How did you become interested in the beauty industry?
I had always been interested in beauty and style, but I never really considered it as a career until I was in college. When I was in college the 2008 recession happened, and I was really financially affected by it. I saw a lot of my older friends struggling to get jobs, so I began to see the benefit of having an applied skill or craft. I was spending most of my free time styling my friends hair or helping them with make up anyway, so I realized if I got licensed I could actually charge people for something I was already doing! It originally started as a practical decision, but by week two of cosmetology school I was so inspired I remember calling my mom and telling her I had found my career.
Why did you choose ARROJO Cosmetology School?
The moment I found ARROJO online it was love at first sight. I had gone to high school across the street from a very run down cosmetology school in Portland, OR. So I assumed all schools were like that. I remember finding the website and noticing that ARROJO has a very strong image, and clearly worked on their marketing and I liked that. They also referred to hairdressing as a “craft” and not a “trade skill” which I really appreciated.
Is there anything that stands out in your mind about your experience here?
The teachers really stand out as a highlight of my experience.
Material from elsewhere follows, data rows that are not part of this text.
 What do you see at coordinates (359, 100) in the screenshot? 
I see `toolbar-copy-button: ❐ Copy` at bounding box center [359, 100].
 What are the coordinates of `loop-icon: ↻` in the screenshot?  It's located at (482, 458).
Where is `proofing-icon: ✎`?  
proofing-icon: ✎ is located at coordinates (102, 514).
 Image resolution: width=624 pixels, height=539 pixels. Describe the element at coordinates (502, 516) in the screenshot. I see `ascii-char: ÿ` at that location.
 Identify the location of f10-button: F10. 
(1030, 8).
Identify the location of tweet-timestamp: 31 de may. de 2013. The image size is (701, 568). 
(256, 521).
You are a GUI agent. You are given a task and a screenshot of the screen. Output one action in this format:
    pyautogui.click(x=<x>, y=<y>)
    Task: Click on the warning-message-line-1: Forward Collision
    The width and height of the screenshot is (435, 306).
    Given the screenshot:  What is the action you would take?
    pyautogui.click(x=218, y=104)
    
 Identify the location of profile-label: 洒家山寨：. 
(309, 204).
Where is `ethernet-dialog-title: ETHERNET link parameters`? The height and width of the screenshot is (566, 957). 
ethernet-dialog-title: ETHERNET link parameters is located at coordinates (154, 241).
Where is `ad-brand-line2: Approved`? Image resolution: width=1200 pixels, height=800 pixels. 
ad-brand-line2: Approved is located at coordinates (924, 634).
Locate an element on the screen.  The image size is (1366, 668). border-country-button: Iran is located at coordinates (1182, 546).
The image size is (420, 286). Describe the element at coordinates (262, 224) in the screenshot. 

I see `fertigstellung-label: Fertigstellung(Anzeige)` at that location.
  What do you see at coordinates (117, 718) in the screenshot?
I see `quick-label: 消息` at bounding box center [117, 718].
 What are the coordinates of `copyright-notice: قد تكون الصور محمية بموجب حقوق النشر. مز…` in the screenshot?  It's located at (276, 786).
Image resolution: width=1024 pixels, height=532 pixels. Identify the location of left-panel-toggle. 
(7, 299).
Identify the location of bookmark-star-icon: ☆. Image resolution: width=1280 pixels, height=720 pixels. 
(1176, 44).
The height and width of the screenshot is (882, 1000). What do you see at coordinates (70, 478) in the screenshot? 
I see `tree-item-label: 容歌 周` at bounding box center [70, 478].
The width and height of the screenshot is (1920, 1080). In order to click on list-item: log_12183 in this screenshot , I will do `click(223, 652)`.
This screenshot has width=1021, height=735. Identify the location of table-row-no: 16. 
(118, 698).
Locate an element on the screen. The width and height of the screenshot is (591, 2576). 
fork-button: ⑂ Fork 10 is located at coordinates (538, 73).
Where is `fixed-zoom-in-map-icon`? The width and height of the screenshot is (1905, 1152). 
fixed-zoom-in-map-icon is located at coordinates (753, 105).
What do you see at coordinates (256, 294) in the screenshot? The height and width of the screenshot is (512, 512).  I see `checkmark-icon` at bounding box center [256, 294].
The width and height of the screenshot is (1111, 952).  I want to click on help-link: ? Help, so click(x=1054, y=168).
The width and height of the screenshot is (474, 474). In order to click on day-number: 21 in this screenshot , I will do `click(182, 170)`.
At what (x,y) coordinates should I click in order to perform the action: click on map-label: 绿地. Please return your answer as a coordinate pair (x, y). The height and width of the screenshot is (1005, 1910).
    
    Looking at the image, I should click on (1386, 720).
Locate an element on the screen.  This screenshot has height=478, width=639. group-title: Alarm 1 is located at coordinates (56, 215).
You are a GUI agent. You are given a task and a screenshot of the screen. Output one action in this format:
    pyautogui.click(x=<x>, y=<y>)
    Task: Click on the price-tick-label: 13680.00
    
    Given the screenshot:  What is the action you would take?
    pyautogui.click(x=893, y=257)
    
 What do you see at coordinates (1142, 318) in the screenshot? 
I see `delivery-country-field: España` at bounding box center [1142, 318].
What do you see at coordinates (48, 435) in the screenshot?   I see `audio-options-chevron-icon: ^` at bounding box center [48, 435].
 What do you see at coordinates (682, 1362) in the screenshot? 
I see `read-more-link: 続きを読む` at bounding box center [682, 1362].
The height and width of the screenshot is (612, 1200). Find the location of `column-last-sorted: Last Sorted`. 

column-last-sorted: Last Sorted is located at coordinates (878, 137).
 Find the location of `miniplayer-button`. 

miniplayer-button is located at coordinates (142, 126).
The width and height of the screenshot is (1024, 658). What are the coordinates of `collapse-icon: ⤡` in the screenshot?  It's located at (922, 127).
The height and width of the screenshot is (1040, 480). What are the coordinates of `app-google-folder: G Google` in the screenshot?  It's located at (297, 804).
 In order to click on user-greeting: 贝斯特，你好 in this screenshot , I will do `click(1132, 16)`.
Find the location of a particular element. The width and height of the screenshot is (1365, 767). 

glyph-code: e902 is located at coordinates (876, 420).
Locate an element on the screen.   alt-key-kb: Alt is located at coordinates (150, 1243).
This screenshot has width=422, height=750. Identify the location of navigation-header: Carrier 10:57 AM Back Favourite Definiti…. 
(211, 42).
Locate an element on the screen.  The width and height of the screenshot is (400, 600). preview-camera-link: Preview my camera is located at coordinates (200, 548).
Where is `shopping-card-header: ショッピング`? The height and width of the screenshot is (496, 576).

Every stylist and educator was well rounded in his or her knowledge, but because they all came from specialized backgrounds, they each had their niche. I liked that when we would be working on color, we would have Gina, and when it was cutting we would have Arianna. It allowed us to have diversity in our education, but also know that whomever we were learning from was an expert in that subject.
Any advice you can share with current or prospective students?
Just be as open as possible. There are so many different techniques to learn, and as soon as you close yourself off to something and say, “I don’t want to do that” you are saying no to so much opportunity. Hairdressing is very fluid, so even if you are set on being a colorist, learning about haircutting will help your color placement so much, and vice versa. Also, remember that although hairdressing is a craft and an art, to be a successful hairdresser you have to be a smart businessperson. It’s really important to spend time and focus on your technical skills, but don’t forget to start building your own personal “brand” and clientele from the beginning. I still have clients that were my models and clients in school.
Tell us about your career with ARROJO and what you are doing now…
After cosmetology school Nick offered me a position as an apprentice. I really liked that at ARROJO the apprenticeship was proficiency based, so I was able to control how long it would take me to become a stylist. I was able to get through it in 10-months and tested out to become a stylist. Since then, I have been working as a stylist, teaching in the Advanced Academy, traveling to teach, teaching the apprentices and even as a guest educator in the cosmetology school. This past April ARROJO opened it’s second location in Brooklyn, so I am now a stylist and the Cut lead at the new salon. It’s been a wonderful switch because, although I am still taking clients, I am now managing and learning the business side of this industry.